Open pepa65 opened 1 year ago
Good catch. For posterity, here's the result CSV content of the repo this user is talking about: https://justpaste.it/8evui
Worth noting: the CSV code is not responsible. The result table itself contains duplicates. Subset example on the unfinished scan (this particular entry actually appears 3 times in the full table):
And then if I look at the Network tab in the Chrome Dev Tools, we see that it seems like GitHub's API is returning duplicates:
The simplest fix to this is to keep a HashSet of all entries added in the table, and to only append new rows if the repo isn't in the HashSet. Interestingly, this filter could happen earlier, thus potentially saving a few network calls (i.e. avoid even requesting for the fork's information if it already appears in the table). If someone feels like implementing that, I'll gladly review the PR.
I'll label this issue as a bug, despite the bug not being in our codebase.
The simplest fix to this is to keep a HashSet of all entries added in the table, and to only append new rows if the repo isn't in the HashSet.
The even better fix is to change TABLE_DATA
into a set instead of an array.
to change TABLE_DATA into a set instead of an array.
Theoretically, a set has no ordering. Thus, the operation of sorting would make no sense against that data structure.
Also, it seems like JavaScript has no built-in set (and thus I regret saying "The simplest fix to this is to keep a HashSet"). We'd have to make one, and at that point it might become not worth it: the extra code increases complexity and reduces maintainability, while not providing much performance gains because we are talking about relatively small tables.
The simplest approach would be to simply scan the entire table array to check for a duplicate: that's an acceptable O(n)
.
Update: I have the fix ready. I'm simply waiting on #58 to get merged in as it'll build on it.
Odd. This issue is still happening, but it's not consistent.
There's most probably a race-condition happening. Could be in the Octokit library, or straight in my code. I'll have to try to manually bisect.
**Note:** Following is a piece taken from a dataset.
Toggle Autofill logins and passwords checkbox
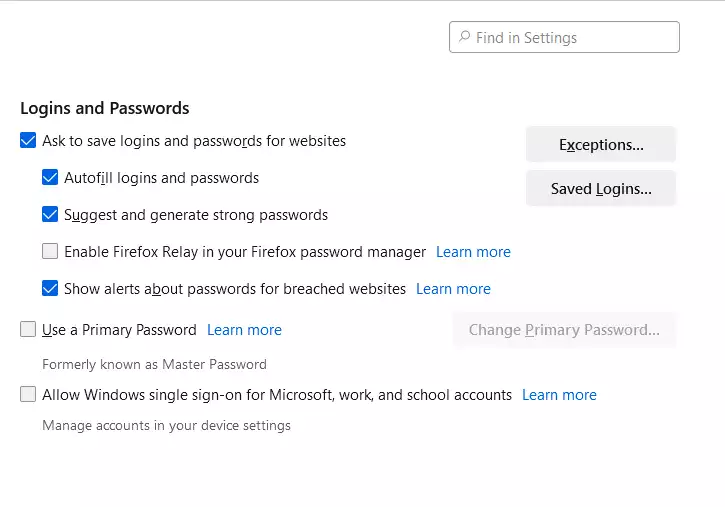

Or maybe my JavaScript knowledge is too narrow for me to even find the source of this bug. ¯\_(ツ)_/¯
This was what I thought would fix it.
It's this the set you want?
https://developer.mozilla.org/en-US/docs/Web/JavaScript/Reference/Global_Objects/Set
Yes, although technically given I have done an implementation with a list which should have solved this issue, it is clear that the problem is not what I thought it was.
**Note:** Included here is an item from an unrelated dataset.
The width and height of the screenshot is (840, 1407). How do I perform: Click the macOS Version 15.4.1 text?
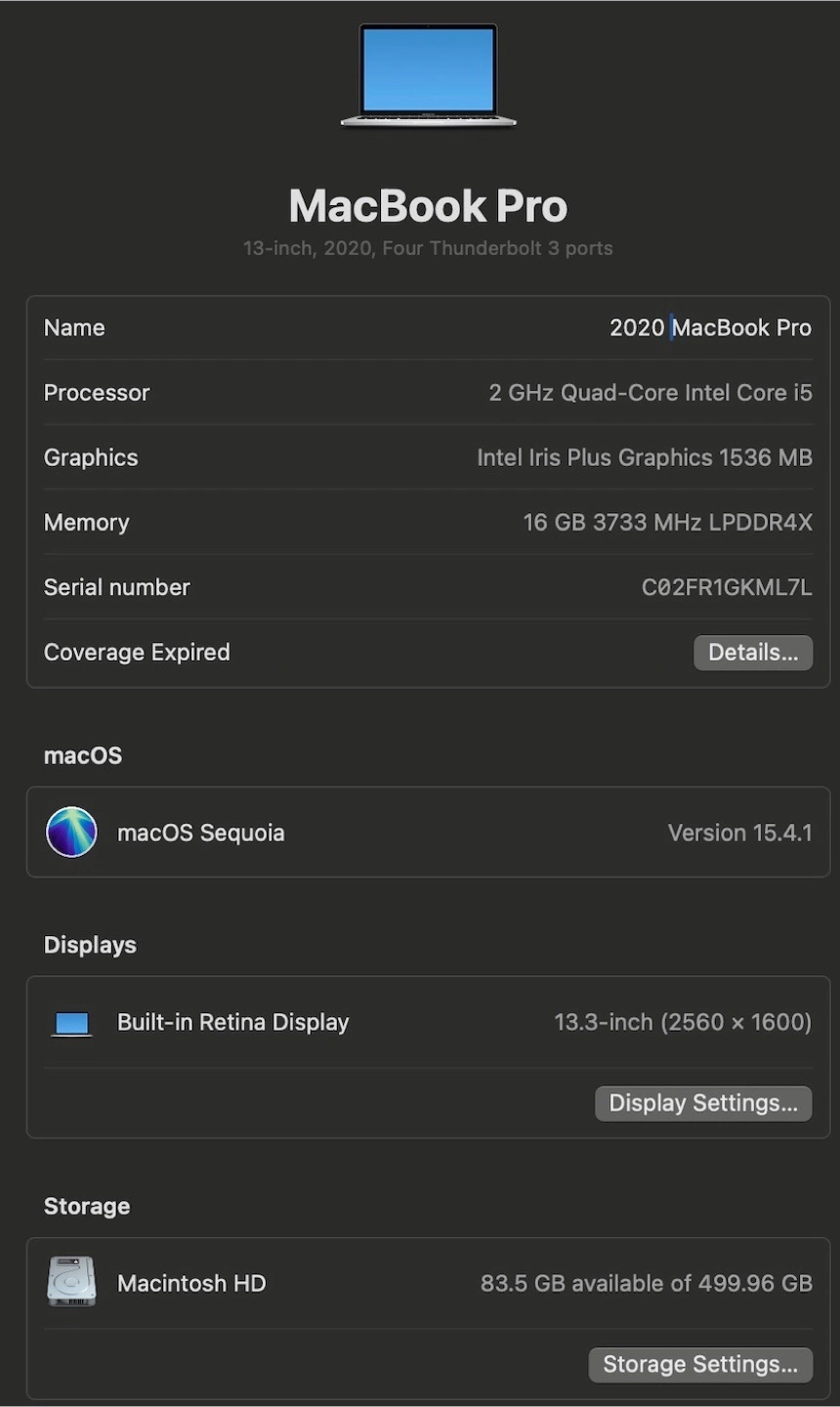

There's most probably a race-condition happening. Could be in the Octokit library, or straight in my code
Feel free to investigate as I do not have much free time these days.
Not sure if this is to be expected somehow, but I noticed nothing in the Issues about this: I'm getting lots of duplicate results displayed, the same lines with the same values. When exported to csv, it is the same.
For example, the file
useful-forks-https\ __github.com_zyedidia_micro_.csv
has 104 lines (including the header), while with duplicate lines removed, it only has 59.